[Stored items]
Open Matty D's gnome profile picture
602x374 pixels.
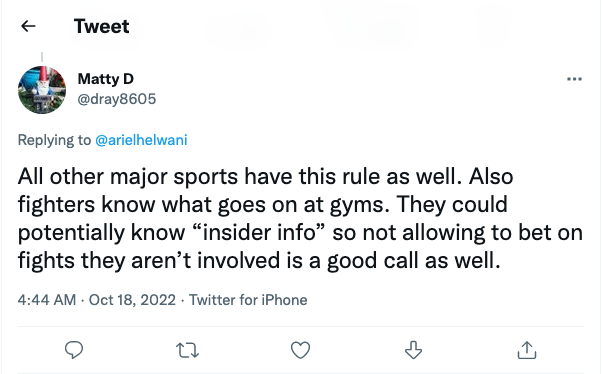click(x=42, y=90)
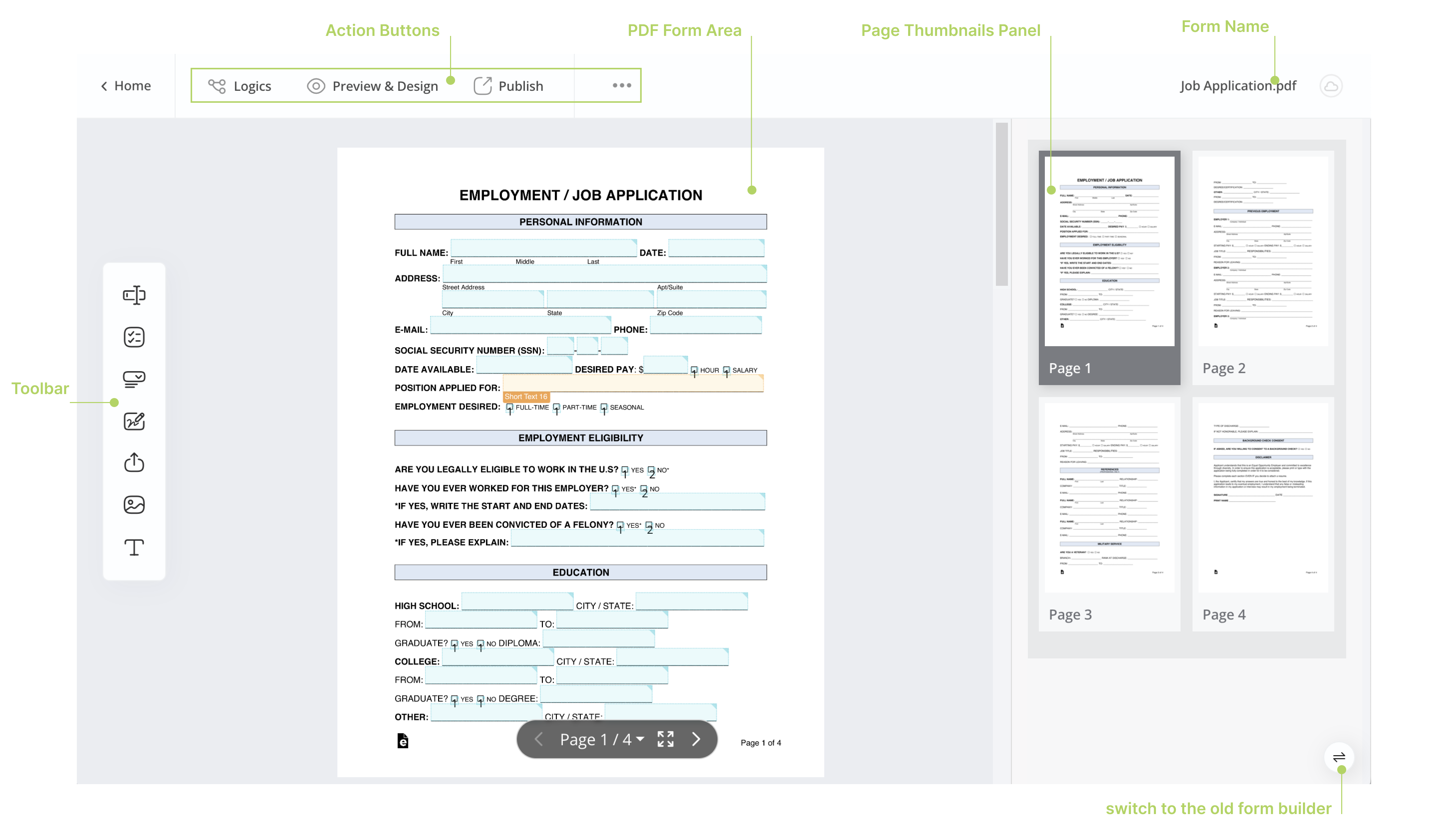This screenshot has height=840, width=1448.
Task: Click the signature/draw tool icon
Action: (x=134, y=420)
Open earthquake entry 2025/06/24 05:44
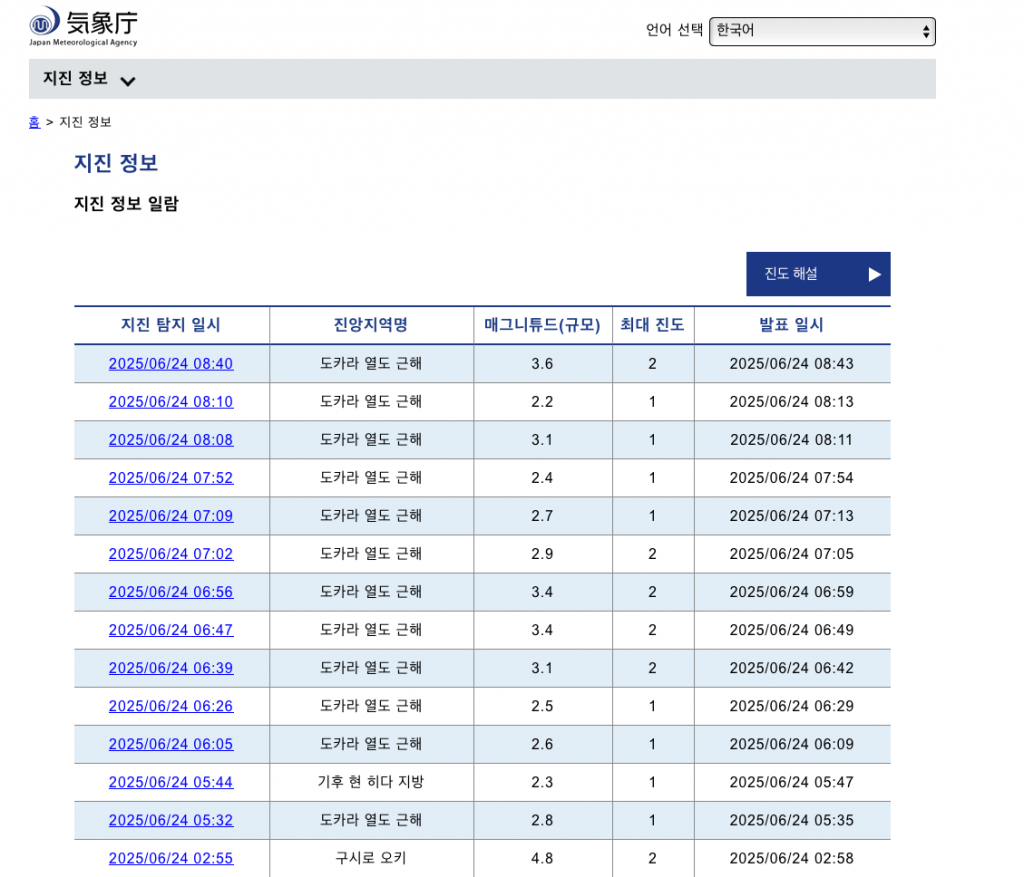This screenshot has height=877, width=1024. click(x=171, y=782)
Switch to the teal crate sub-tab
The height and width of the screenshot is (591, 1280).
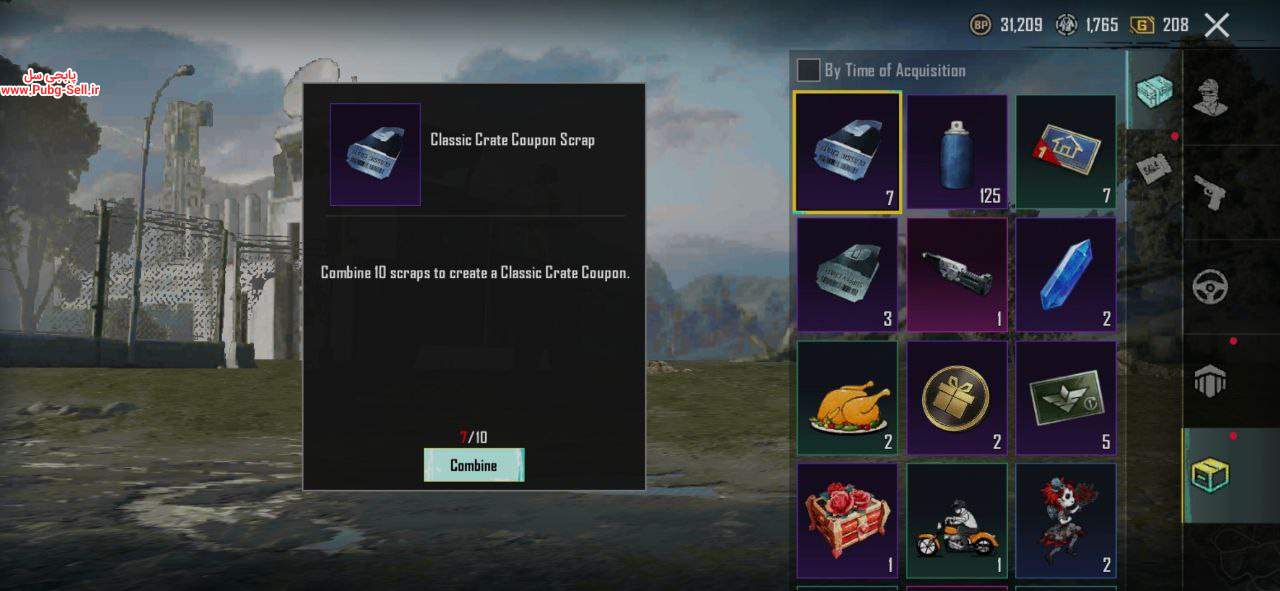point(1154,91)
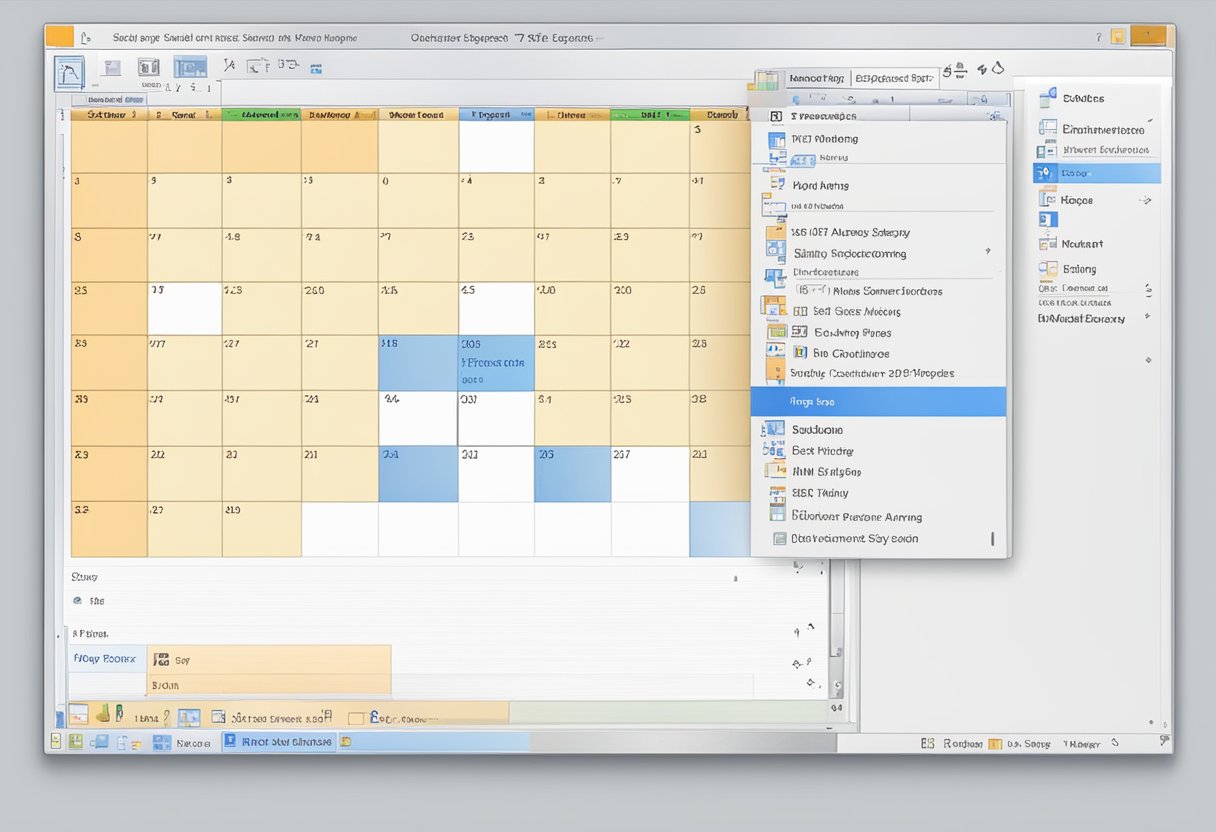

--

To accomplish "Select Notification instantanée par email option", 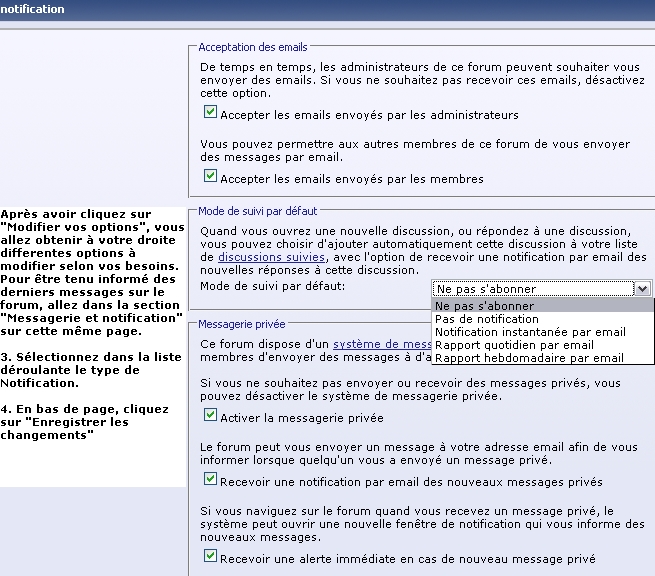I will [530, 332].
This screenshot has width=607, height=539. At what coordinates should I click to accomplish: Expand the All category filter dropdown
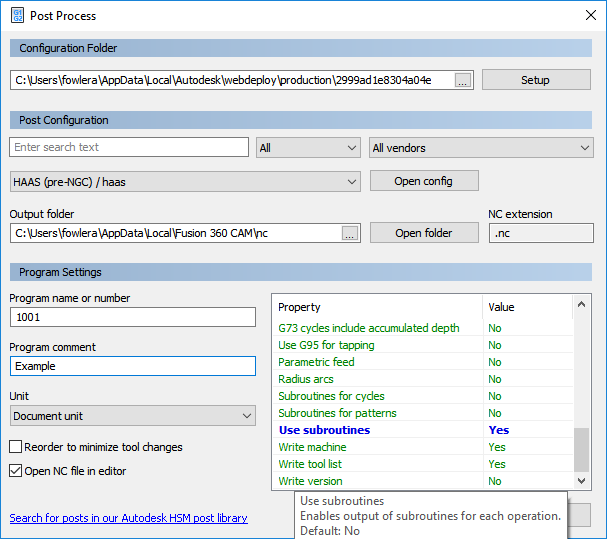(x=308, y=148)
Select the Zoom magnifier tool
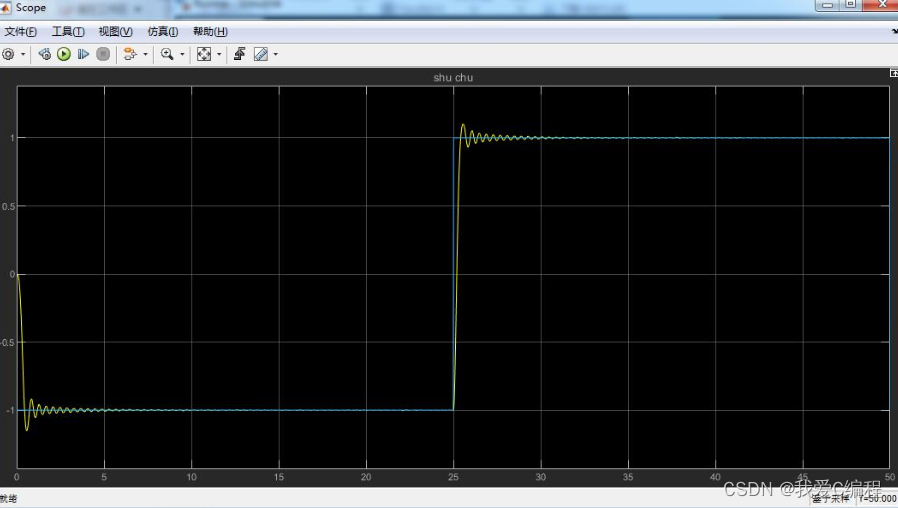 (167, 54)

- [Exercise objective]:
Print, word for word, the lines above that run from the line containing "Open Matty D's gnome profile picture" to the line containing "Switch to the teal crate sub-tab", both included. Keep the pictures out.

- [Output of the task]:
Open Matty D's gnome profile picture
602x374 pixels.
click(x=42, y=90)
This screenshot has height=840, width=1448.
Task: Click the signature/draw tool icon
Action: (x=134, y=420)
Open earthquake entry 2025/06/24 05:44
This screenshot has height=877, width=1024. click(x=171, y=782)
Switch to the teal crate sub-tab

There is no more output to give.